Seniors need to understand how to avoid falls
January 16, 2012
Teaching seniors how to avoid falls can be crucial as to how well they are able to age in place and for how long. Although many elders understand the risks of suffering a fall – the U.S. Centers for Disease Control and Prevention reports one in three seniors falls annually – some may not know why they fall or how to improve their homes, the Bangkok Post reports.
Dr. Boonyawat Charnopas, an orthopaedist at the Pattana Medical Center Clinic, told the news source that over a two-month span, he has seen more elderly patients at his office for bone and joint treatments of fall-related injuries.
According to Charnopas, many of his patients suffer from osteoporosis and don't know about it because the condition doesn't have any real symptoms. Most don't realize they have the joint disorder until they are checked for it, or until they suffer a fall.

Tasks and exercises »
1 - In the article on seniors and falls, copy out everything from "According to Charnopas, many" down to "suffer a fall.", word for word.
2 - Name every organization mentioned in the article on seniors and falls.
3 - Carry on the article on seniors and falls, starting after its last sentence.

Source information »
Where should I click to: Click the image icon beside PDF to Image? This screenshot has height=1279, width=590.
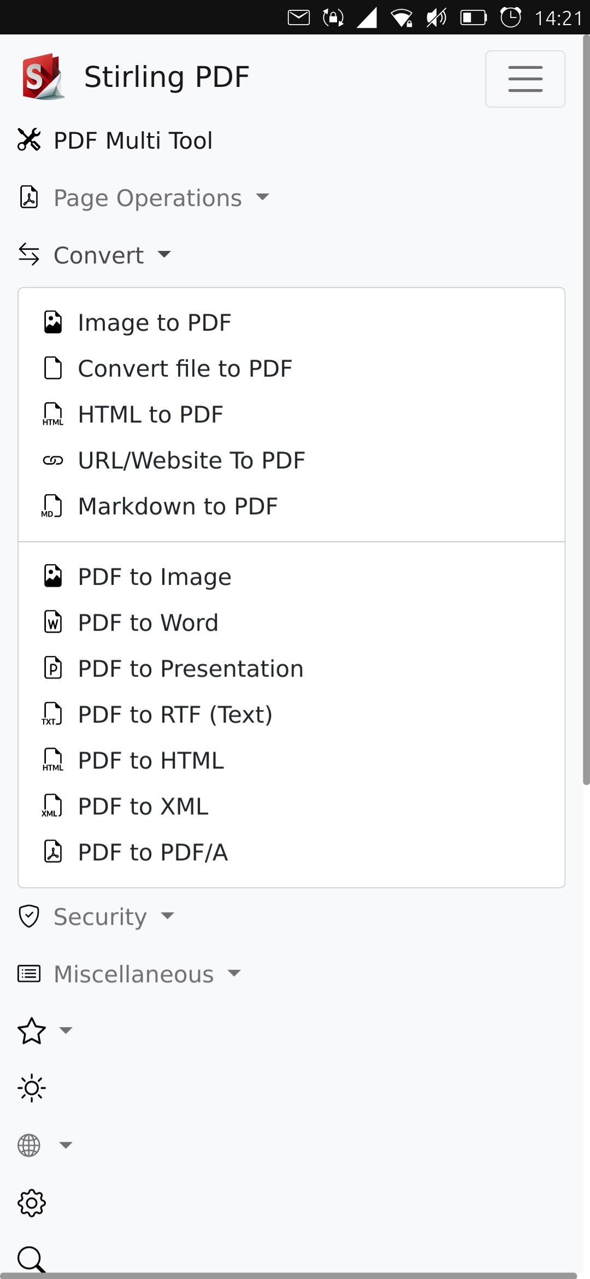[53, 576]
---
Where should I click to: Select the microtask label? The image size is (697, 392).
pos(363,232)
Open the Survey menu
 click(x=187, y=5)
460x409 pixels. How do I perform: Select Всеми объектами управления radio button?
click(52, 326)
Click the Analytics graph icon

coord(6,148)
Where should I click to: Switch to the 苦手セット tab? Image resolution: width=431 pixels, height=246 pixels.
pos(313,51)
---
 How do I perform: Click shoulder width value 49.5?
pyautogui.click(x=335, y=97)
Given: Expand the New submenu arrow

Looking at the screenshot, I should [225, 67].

Answers by task »
1 -
According to Charnopas, many of his patients suffer from osteoporosis and don't know about it because the condition doesn't have any real symptoms. Most don't realize they have the joint disorder until they are checked for it, or until they suffer a fall.

2 -
U.S. Centers for Disease Control and Prevention
Bangkok Post
Pattana Medical Center Clinic

3 -
Friends or relatives of a loved one might want to start stocking up a parent's cupboards with healthy foods rich in vitamin D and calcium to help reduce the effects of osteoporosis. They might also want to add more lighting to dim hallways, encourage a loved one to work out and even install a medical alert system for safety in case of a fall.
"Ensure that your home is always safe," Dr. Charnopas warns elderly readers. "Nothing is wrong with trying to prevent it. Remember that prevention is always better than cure."